:: How to complete this task ::
Even the shortest line counts, so transcribe all the data exactly.

Collected data:
-*-*-

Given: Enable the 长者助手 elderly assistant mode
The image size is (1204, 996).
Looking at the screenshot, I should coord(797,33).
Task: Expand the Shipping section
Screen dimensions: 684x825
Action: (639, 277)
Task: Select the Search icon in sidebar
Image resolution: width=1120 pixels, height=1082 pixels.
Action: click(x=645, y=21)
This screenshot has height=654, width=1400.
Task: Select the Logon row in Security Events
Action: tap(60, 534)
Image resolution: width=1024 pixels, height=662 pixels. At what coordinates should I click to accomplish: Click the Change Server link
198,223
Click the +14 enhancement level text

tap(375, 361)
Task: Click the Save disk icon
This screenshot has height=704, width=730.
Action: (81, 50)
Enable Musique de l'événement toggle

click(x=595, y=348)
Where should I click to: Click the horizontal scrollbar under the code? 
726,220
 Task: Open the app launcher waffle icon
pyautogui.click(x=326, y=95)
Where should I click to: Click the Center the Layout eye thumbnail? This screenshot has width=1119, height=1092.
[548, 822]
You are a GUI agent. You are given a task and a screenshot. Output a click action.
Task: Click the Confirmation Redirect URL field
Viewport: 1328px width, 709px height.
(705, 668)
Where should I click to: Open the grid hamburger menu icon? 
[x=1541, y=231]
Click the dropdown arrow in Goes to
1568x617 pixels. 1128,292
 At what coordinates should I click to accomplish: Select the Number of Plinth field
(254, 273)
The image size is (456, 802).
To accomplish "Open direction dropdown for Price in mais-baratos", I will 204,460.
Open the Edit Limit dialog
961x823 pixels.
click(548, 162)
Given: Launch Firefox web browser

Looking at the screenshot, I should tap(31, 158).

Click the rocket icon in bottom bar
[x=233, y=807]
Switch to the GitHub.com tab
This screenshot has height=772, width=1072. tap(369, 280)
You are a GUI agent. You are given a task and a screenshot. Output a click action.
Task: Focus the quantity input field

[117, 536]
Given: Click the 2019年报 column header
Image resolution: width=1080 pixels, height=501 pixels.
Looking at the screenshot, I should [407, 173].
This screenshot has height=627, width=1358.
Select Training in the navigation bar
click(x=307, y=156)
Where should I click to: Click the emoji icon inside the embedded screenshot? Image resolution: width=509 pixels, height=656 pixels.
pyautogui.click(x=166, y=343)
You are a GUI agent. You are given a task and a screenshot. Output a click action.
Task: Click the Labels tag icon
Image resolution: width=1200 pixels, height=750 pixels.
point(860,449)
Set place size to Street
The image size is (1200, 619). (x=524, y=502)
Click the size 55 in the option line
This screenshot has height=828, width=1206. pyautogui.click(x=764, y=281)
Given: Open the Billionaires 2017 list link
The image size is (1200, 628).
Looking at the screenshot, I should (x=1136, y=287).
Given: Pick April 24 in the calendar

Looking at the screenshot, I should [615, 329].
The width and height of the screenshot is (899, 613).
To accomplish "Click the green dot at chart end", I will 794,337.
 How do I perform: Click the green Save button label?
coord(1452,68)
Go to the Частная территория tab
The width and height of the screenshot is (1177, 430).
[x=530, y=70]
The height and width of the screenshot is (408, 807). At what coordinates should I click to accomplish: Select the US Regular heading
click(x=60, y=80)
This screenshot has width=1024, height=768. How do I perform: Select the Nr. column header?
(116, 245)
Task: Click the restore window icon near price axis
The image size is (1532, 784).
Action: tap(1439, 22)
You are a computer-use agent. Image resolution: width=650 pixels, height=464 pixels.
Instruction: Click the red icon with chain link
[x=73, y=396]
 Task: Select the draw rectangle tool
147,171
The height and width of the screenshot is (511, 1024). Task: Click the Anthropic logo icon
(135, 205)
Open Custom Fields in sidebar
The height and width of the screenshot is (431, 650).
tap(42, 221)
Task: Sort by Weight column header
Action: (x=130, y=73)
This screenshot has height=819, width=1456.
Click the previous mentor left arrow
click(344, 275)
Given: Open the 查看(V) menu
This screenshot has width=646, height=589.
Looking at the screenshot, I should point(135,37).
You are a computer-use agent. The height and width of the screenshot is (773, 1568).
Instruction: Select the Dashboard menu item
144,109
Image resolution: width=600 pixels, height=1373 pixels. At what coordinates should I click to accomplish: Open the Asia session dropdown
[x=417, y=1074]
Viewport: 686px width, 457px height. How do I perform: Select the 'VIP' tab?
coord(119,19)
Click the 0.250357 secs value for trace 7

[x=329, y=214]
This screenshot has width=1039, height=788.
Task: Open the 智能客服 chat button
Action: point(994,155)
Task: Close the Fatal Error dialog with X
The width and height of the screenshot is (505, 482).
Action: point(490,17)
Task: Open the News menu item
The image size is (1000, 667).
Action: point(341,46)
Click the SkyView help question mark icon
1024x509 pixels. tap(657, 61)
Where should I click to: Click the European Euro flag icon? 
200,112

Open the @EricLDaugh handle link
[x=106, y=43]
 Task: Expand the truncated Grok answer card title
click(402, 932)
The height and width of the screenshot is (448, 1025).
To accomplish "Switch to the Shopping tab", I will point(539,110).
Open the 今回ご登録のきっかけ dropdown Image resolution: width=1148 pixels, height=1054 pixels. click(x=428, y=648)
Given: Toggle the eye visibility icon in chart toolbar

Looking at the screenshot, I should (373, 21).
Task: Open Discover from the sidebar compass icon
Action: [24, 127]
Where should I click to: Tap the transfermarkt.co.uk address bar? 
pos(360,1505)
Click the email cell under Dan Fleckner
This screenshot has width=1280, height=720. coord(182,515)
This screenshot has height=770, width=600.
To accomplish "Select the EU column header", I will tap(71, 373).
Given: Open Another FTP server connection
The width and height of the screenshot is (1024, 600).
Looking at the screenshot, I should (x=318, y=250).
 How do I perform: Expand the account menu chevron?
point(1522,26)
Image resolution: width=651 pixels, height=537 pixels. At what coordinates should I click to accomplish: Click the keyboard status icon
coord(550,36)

-*-*-

:: Response to the task ::
Given: Enable the 长者助手 elderly assistant mode
The image size is (1204, 996).
Looking at the screenshot, I should coord(797,33).
Task: Expand the Shipping section
Screen dimensions: 684x825
Action: (639, 277)
Task: Select the Search icon in sidebar
Image resolution: width=1120 pixels, height=1082 pixels.
Action: click(x=645, y=21)
This screenshot has height=654, width=1400.
Task: Select the Logon row in Security Events
Action: tap(60, 534)
Image resolution: width=1024 pixels, height=662 pixels. At what coordinates should I click to accomplish: Click the Change Server link
198,223
Click the +14 enhancement level text

tap(375, 361)
Task: Click the Save disk icon
This screenshot has height=704, width=730.
Action: (81, 50)
Enable Musique de l'événement toggle

click(x=595, y=348)
Where should I click to: Click the horizontal scrollbar under the code? 
726,220
 Task: Open the app launcher waffle icon
pyautogui.click(x=326, y=95)
Where should I click to: Click the Center the Layout eye thumbnail? This screenshot has width=1119, height=1092.
[548, 822]
You are a GUI agent. You are given a task and a screenshot. Output a click action.
Task: Click the Confirmation Redirect URL field
Viewport: 1328px width, 709px height.
(705, 668)
Where should I click to: Open the grid hamburger menu icon? 
[x=1541, y=231]
Click the dropdown arrow in Goes to
1568x617 pixels. 1128,292
 At what coordinates should I click to accomplish: Select the Number of Plinth field
(254, 273)
The image size is (456, 802).
To accomplish "Open direction dropdown for Price in mais-baratos", I will 204,460.
Open the Edit Limit dialog
961x823 pixels.
click(548, 162)
Given: Launch Firefox web browser

Looking at the screenshot, I should tap(31, 158).

Click the rocket icon in bottom bar
[x=233, y=807]
Switch to the GitHub.com tab
This screenshot has height=772, width=1072. tap(369, 280)
You are a GUI agent. You are given a task and a screenshot. Output a click action.
Task: Focus the quantity input field

[117, 536]
Given: Click the 2019年报 column header
Image resolution: width=1080 pixels, height=501 pixels.
Looking at the screenshot, I should [407, 173].
This screenshot has height=627, width=1358.
Select Training in the navigation bar
click(x=307, y=156)
Where should I click to: Click the emoji icon inside the embedded screenshot? Image resolution: width=509 pixels, height=656 pixels.
pyautogui.click(x=166, y=343)
You are a GUI agent. You are given a task and a screenshot. Output a click action.
Task: Click the Labels tag icon
Image resolution: width=1200 pixels, height=750 pixels.
point(860,449)
Set place size to Street
The image size is (1200, 619). (x=524, y=502)
Click the size 55 in the option line
This screenshot has height=828, width=1206. pyautogui.click(x=764, y=281)
Given: Open the Billionaires 2017 list link
The image size is (1200, 628).
Looking at the screenshot, I should (x=1136, y=287).
Given: Pick April 24 in the calendar

Looking at the screenshot, I should [615, 329].
The width and height of the screenshot is (899, 613).
To accomplish "Click the green dot at chart end", I will 794,337.
 How do I perform: Click the green Save button label?
coord(1452,68)
Go to the Частная территория tab
The width and height of the screenshot is (1177, 430).
[x=530, y=70]
The height and width of the screenshot is (408, 807). At what coordinates should I click to accomplish: Select the US Regular heading
click(x=60, y=80)
This screenshot has width=1024, height=768. How do I perform: Select the Nr. column header?
(116, 245)
Task: Click the restore window icon near price axis
The image size is (1532, 784).
Action: tap(1439, 22)
You are a computer-use agent. Image resolution: width=650 pixels, height=464 pixels.
Instruction: Click the red icon with chain link
[x=73, y=396]
 Task: Select the draw rectangle tool
147,171
The height and width of the screenshot is (511, 1024). Task: Click the Anthropic logo icon
(135, 205)
Open Custom Fields in sidebar
The height and width of the screenshot is (431, 650).
tap(42, 221)
Task: Sort by Weight column header
Action: (x=130, y=73)
This screenshot has height=819, width=1456.
Click the previous mentor left arrow
click(344, 275)
Given: Open the 查看(V) menu
This screenshot has width=646, height=589.
Looking at the screenshot, I should point(135,37).
You are a computer-use agent. The height and width of the screenshot is (773, 1568).
Instruction: Select the Dashboard menu item
144,109
Image resolution: width=600 pixels, height=1373 pixels. At what coordinates should I click to accomplish: Open the Asia session dropdown
[x=417, y=1074]
Viewport: 686px width, 457px height. How do I perform: Select the 'VIP' tab?
coord(119,19)
Click the 0.250357 secs value for trace 7

[x=329, y=214]
This screenshot has width=1039, height=788.
Task: Open the 智能客服 chat button
Action: point(994,155)
Task: Close the Fatal Error dialog with X
The width and height of the screenshot is (505, 482).
Action: point(490,17)
Task: Open the News menu item
The image size is (1000, 667).
Action: point(341,46)
Click the SkyView help question mark icon
1024x509 pixels. tap(657, 61)
Where should I click to: Click the European Euro flag icon? 
200,112

Open the @EricLDaugh handle link
[x=106, y=43]
 Task: Expand the truncated Grok answer card title
click(402, 932)
The height and width of the screenshot is (448, 1025).
To accomplish "Switch to the Shopping tab", I will point(539,110).
Open the 今回ご登録のきっかけ dropdown Image resolution: width=1148 pixels, height=1054 pixels. click(x=428, y=648)
Given: Toggle the eye visibility icon in chart toolbar

Looking at the screenshot, I should (373, 21).
Task: Open Discover from the sidebar compass icon
Action: [24, 127]
Where should I click to: Tap the transfermarkt.co.uk address bar? 
pos(360,1505)
Click the email cell under Dan Fleckner
This screenshot has width=1280, height=720. coord(182,515)
This screenshot has height=770, width=600.
To accomplish "Select the EU column header", I will tap(71, 373).
Given: Open Another FTP server connection
The width and height of the screenshot is (1024, 600).
Looking at the screenshot, I should (x=318, y=250).
 How do I perform: Expand the account menu chevron?
point(1522,26)
Image resolution: width=651 pixels, height=537 pixels. At what coordinates should I click to accomplish: Click the keyboard status icon
coord(550,36)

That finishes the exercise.